**The problem**
In the data below, take the line with "Select the Zoom tool" through the line with "(x=14, y=355)" and rewrite them with "Zoom" changed to "Magnifier", keeping everything else the same. Omit the pictures.

**Records for processing**
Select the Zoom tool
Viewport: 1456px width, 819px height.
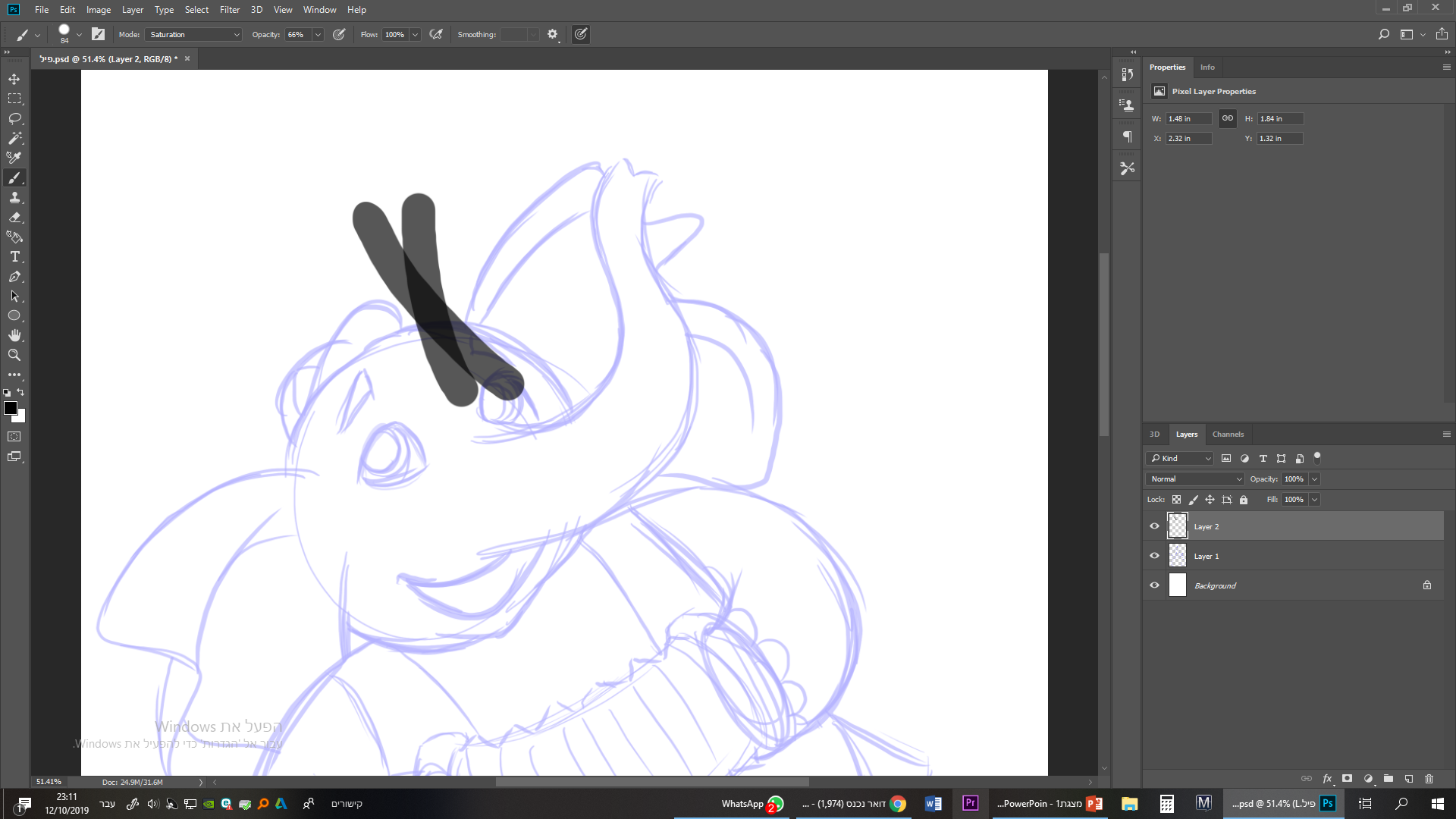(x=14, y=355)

--

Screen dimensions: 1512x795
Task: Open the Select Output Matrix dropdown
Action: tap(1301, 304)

**Completed exercise**
Select the Magnifier tool
Viewport: 1456px width, 819px height.
(x=14, y=355)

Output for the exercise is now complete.